The Indonesian master terrorist Hambali was captured through the SWIFT program. He was apprehended in August of 2003, months after a general commitment to following the money was announced and even some obscure references to SWIFT had made their way into print, proving that even if you know the city is looking for speeders, it doesn’t mean every scofflaw knows where the speed traps and cameras are located.

The impossibility of these career scribblers really comprehending what damage they were doing is obvious, and it leads us to the error that has propelled the Times Two over the cliff: False pride.

These teams of journalists have somehow persuaded themselves that their undergraduate educations and their frequent flyer balances have transformed them into wise and learned assayers of truth. How laughable. None has ever held a security clearance. Publicly available bios assure us that Keller, Baquet, McManus et al are simple products of a closed culture of liberal newsrooms, where travel is presumed to bring knowledge and reporting understanding.

The biggest fraud in this story is the suggestion that Keller et al actually understand counterterrorism, the terror network, and the operation of SWIFT. The casual acknowledgment by McManus that assistance to the terrorists via publication was “conceivable,” was shocking, but not really as shocking as the arrogant dismissal by Eric Lichtblau of the government’s claims of risk. Lichtblau, a 1987 graduate of Cornell, is out on the speaker’s circuit making bucks off of his claims to know what the government is up to, but his resume is two decades of asking questions and writing up competing accounts of the truth. His schtick appears to be to minimize every concern that gets in the way of his paycheck. Here’s how the Cornell Daily Sun wrote up one of his speeches:

Lichtblau feels that "the fear of compromising national security is a real one," he recognizes irrational limitations in the attitude that the United States cannot risk publicizing anything that could possibly help the enemy. "By that standard," he said, "Pentagon reporters will tell you that you might think twice about publishing weather reports in Baghdad because they could conceivably help insurgents plan their attacks." Lichtblau may be a wonderful man and a superb writer/reporter.

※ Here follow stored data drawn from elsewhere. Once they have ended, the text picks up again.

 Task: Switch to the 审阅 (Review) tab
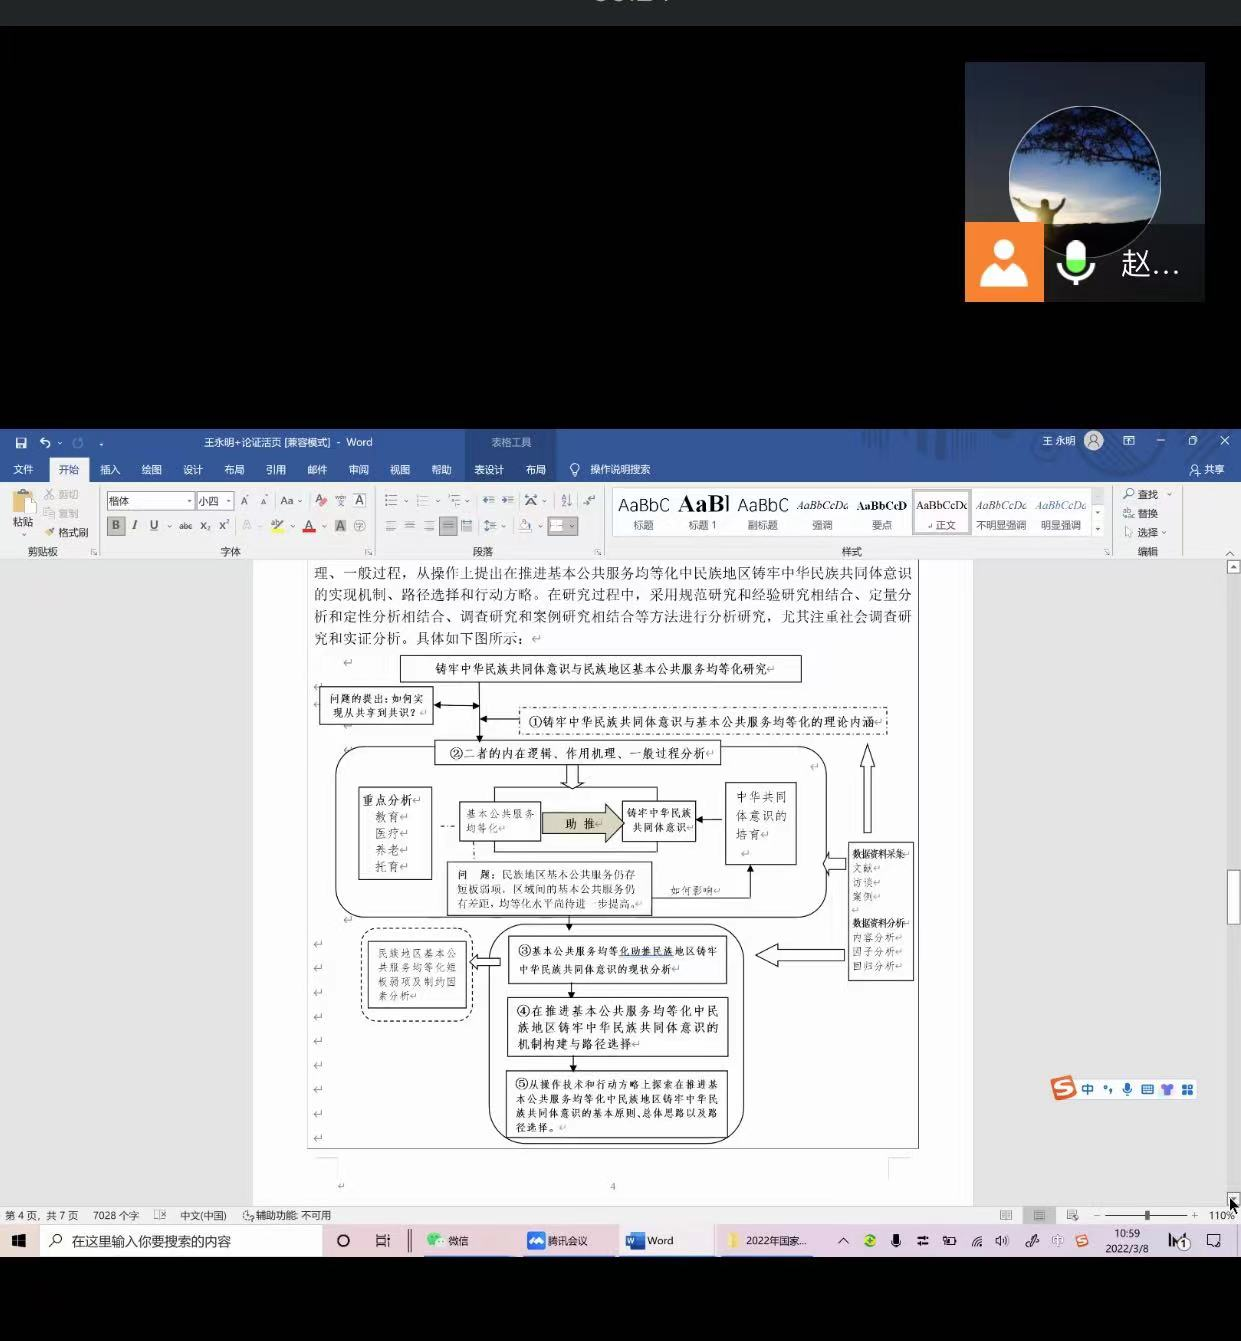click(358, 469)
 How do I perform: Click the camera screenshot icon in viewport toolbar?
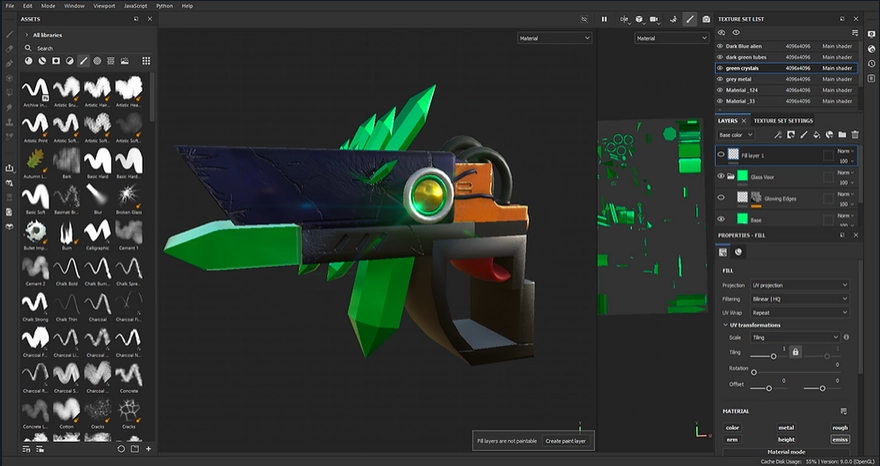[706, 19]
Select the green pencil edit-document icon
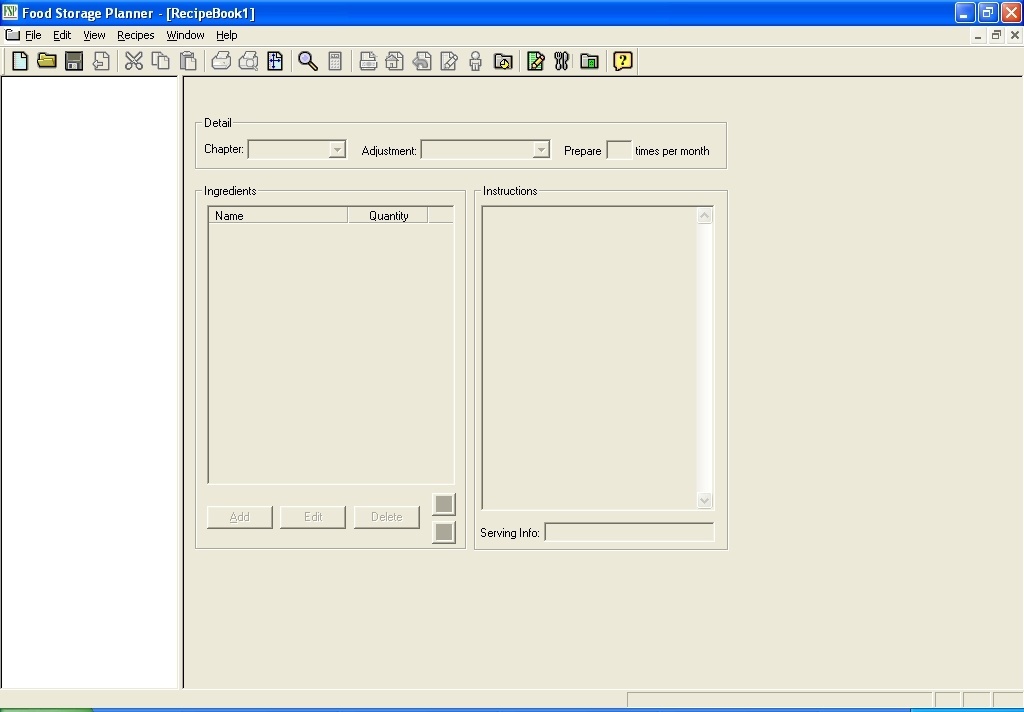This screenshot has width=1024, height=712. coord(534,61)
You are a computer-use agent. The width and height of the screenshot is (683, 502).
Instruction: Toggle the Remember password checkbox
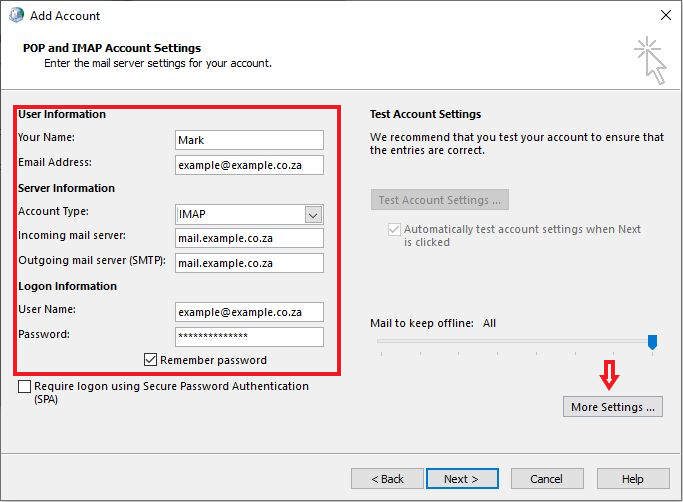tap(151, 360)
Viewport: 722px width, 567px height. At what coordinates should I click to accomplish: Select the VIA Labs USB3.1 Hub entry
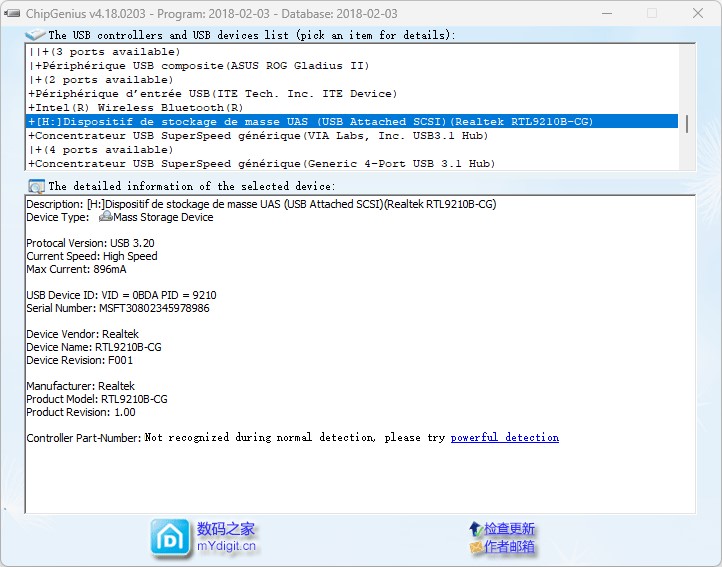pos(258,136)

But he’s dismissing the general and widespread recognition that the information war is everywhere and ongoing. He is building a career as a revealer of secrets, comfortably secure in the knowledge that it will be impossible to pin any specific terrorist attack on his stories, even though as the Cornell Daily Sun noted that

[h]itting closer to home for Lichtblau, a copy of a story the reporter had written about how easy it was for undercover agents to gain access to supposedly secure departments in the federal government was found translated into Arabic in an Al Qaeda terror den.

For the first time in American history, major media outlets have published classified information that they have been warned will directly assist our enemies. They did so having concluded –on a basis undisclosed to the public—that the dangers were either overstated or non-existent.

There is no stopping such recklessness except by locating the oath-breaking criminals who betray secrets.

But there is no honor in endangering Americans, and no pose of world-weary knowledge will dress up scribblers as sages, or perfume their low deeds with any thing except the odor of spoiled goods.